Programs and geography tell the rest of the story
The schools attached to these five players stretch across the state, which gives the ranking more reach than a region-heavy list would. South Bend St. Joseph, Jay County, Evansville Harrison, Lawrence North and East Central are spread across northern, central and southern Indiana, and that geographic range reinforces the idea that the class is statewide in relevance, not concentrated in one hotbed.
The program context adds even more weight. South Bend St. Joseph won the 2017 IHSAA Class 3A girls basketball state title, and the IHSAA records book shows South Bend Saint Joseph with 12 girls basketball state championships in its all-time totals. Lawrence North won its first girls basketball state title in 2025, taking the Class 4A championship during the 50th annual IHSAA girls basketball State Finals. Those championship environments matter because they shape how young players are taught, how they are evaluated and how quickly they learn to handle pressure.
That history also gives the 2029 rankings a cultural backdrop. Indiana does not merely follow prospects because they are talented. The state follows them because they are expected to matter in a basketball tradition that still treats state titles, program standards and local identity as central to the sport’s meaning.

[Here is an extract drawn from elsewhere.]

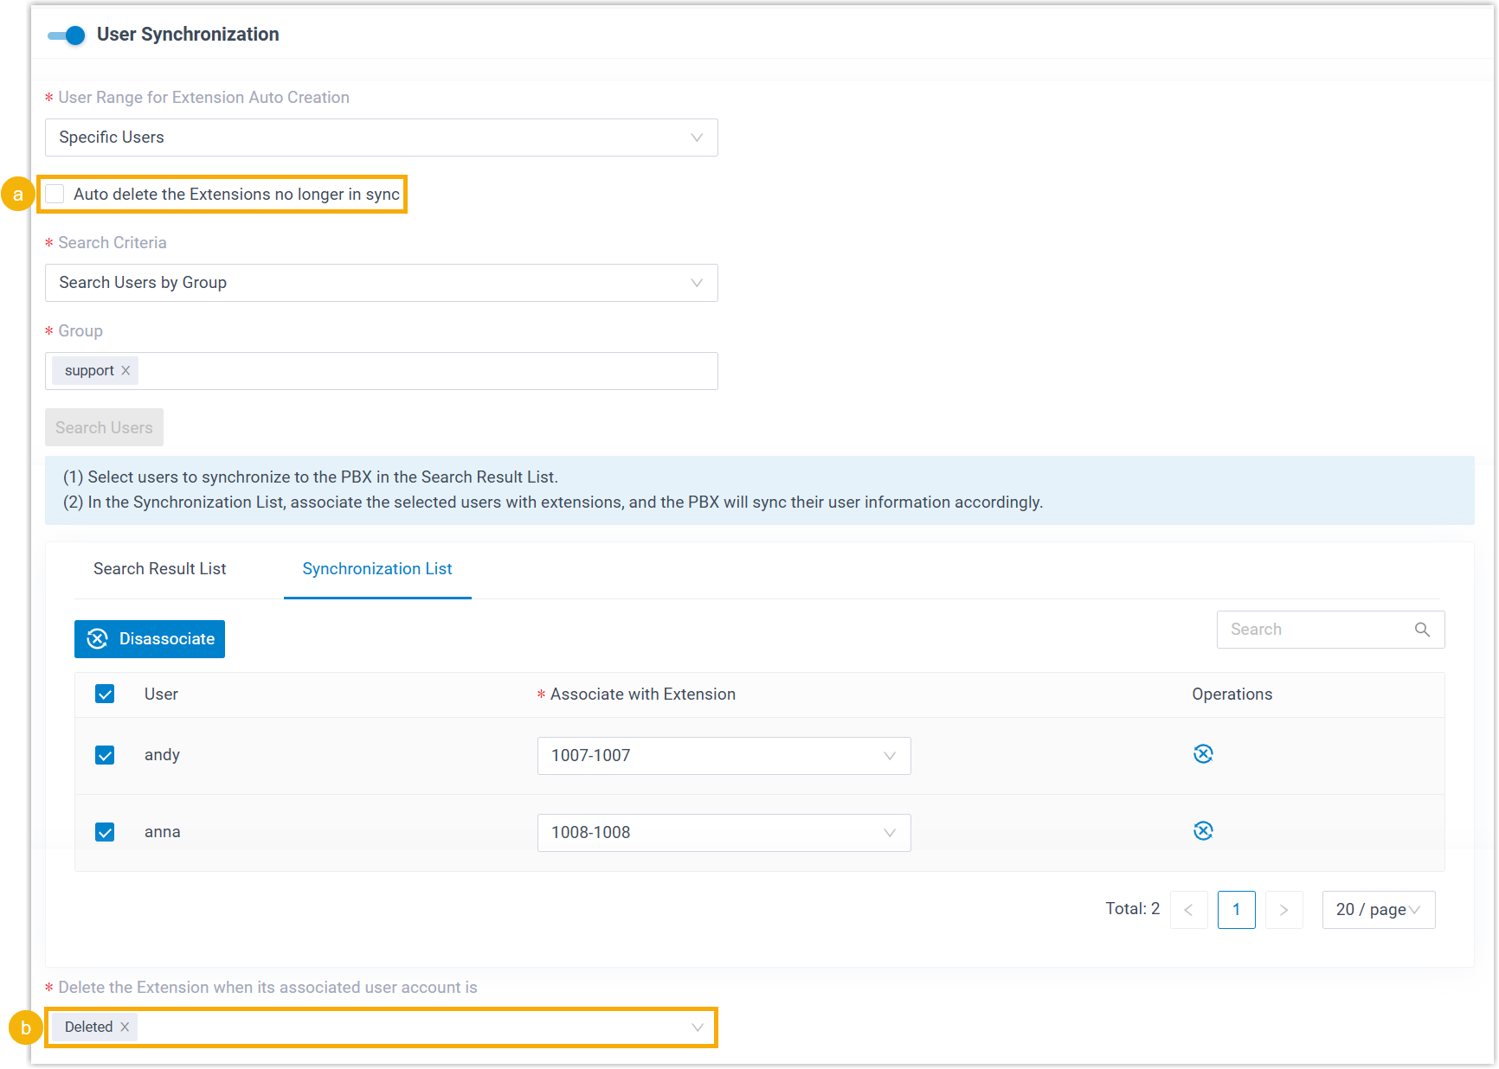The image size is (1499, 1069).
Task: Click the Disassociate button
Action: (x=150, y=639)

The player with the clearest path to the top five
If the debate is which player in this group has the best chance to crack the top five next, the answer is Rowell. She has the most complete offensive profile in the tier, and that usually travels best when rankings get tighter. Being a combo guard who can score at all three levels gives her a flexibility advantage, because she can impact a game as a primary creator, a secondary scorer or a player who punishes defensive mistakes without needing the offense built entirely around her.
Schwieterman has the kind of exciting shotmaking package that can move a ranking fast, and Farmer’s explosiveness gives her clear upside as a point guard. Suggs also has a strong platform at Lawrence North, which just proved it can win at the highest level in Class 4A. Still, Rowell feels like the safest and strongest bet to move up next because skilled offense is the cleanest currency in early rankings. When a player already looks advanced enough to score from multiple spots and fit into different lineups, she creates less uncertainty than the more projection-heavy cases.
What Indiana’s 2029 class is saying about the state
The class’ rapid growth tells its own story. The jump from 75 ranked prospects to 100 in a matter of months shows that the class is deepening quickly, and the fact that Prep Girls Hoops called this the first time any of the Class of 2029 had truly been ranked on PGH Indiana gives the cycle an official starting point. The top five may have grabbed the first headlines, but the 6-10 group is where the broader pattern becomes clear.
That pattern is a modern one. Indiana’s younger girls basketball pipeline is producing more perimeter creators, more guard play and more scoring versatility than a narrow, old-school stereotype would suggest. The result is a class that feels useful to high school programs right away and attractive to college recruiters because it offers multiple ways to win. Rowell, Schwieterman, Farmer, Suggs and Maple are not just names in the middle of a ranking. They are a snapshot of where Indiana girls basketball is headed, and why this class already has the state talking about its ceiling.